Sunday, December 4, 2016

Muscle Disorders

Last post of the semester! This one shouldn't be too long because we didn't really have a lot of time to cover this topic.

Describe the characteristics of Muscular Dystrophy. Identify the differences between the Duchenne and Myotonic forms of the disease. What is Gower's manoeuvre?

Muscular dystrophy is a genetic muscular disorder in which dystrophin is defective. This can lead to muscle weakness and even breakdown of muscle tissue to be replaced by fat and connective tissue. (I've posted some pictures of mouse tissue with this disease here.)

One of the more severe types of muscular dystrophy is Duchenne's muscular dystrophy. It is an X-linked recessive disorder, so it is more common in males. It has an early onset and rapidly progresses, so that patients are often wheelchair-bound in their teens and eventually die of respiratory failure due to the breakdown of respiratory muscles.

Another type of muscular dystrophy is the myotonic variety, in which muscle relaxation is delayed. This is also genetic, but it is autosomal dominant. It progresses more slowly than the Duchenne variety.

Other general characteristics of muscular dystrophy include cardiomyopathy (disease affecting the heart muscle), increased creatine kinase (an enzyme common in muscle cells that is released when they die), vertebral deformities such as scoliosis, and Gower's manoeuvre. Gower's manoeuvre is a result of patients being too weak to stand easily, which often occurs as pelvic muscles are usually the first to be affected by this disease. Essentially, patients will use their hands to push themselves up, walking their hands up their legs as they do so.

What is the cause of Myasthenia Gravis? What are its symptoms? How is it diagnosed? (Note: This disorder is not on the exam, but I'm going to include it for completeness.)

I've already mentioned myasthenia gravis in a post for Immunology, but I'm going to flesh it out with some more details. Myasthenia gravis, which is more common in females, causes muscle weakness, initially in the face. This causes stuff such as diplopia, ptosis, facial droop and difficulty swallowing. Stress or alcohol may induce a myasthenia crisis, where breathing is affected.

Tests for myasthenia gravis include looking for antibodies against ACh, EMG (electromyography- recording the electrical activity produced by muscles) and looking for a response to AChE (acetylcholinesterase) inhibitors. Acetylcholinesterase is an enzyme that breaks down acetylcholine, and when it is inhibited, that leaves more acetylcholine to stimulate the relatively low number of ACh receptors in patients with the disease. Patients can experience dramatic improvements with these.

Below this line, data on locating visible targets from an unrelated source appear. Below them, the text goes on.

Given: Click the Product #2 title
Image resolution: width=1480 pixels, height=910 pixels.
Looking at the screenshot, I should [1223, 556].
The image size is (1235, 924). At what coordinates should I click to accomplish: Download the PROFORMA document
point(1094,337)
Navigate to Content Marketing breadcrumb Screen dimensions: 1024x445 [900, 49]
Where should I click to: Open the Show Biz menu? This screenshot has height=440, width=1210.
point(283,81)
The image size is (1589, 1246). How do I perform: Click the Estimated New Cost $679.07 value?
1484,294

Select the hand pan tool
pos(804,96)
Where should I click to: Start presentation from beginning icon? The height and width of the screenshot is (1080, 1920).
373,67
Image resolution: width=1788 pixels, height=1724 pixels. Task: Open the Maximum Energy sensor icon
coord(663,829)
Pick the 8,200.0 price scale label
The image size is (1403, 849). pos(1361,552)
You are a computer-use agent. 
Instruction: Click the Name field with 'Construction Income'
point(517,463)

Treatment includes the aforementioned AChE inhibitors, thymectomy (thymus hyperplasia is often associated with this disease), immunosuppressants and plasmapheresis. Plasmapheresis is a technique in which plasma is removed, antibodies against ACh are removed from the plasma, and the plasma is returned to the patient.

And that's my last post for the semester! Good luck for finals!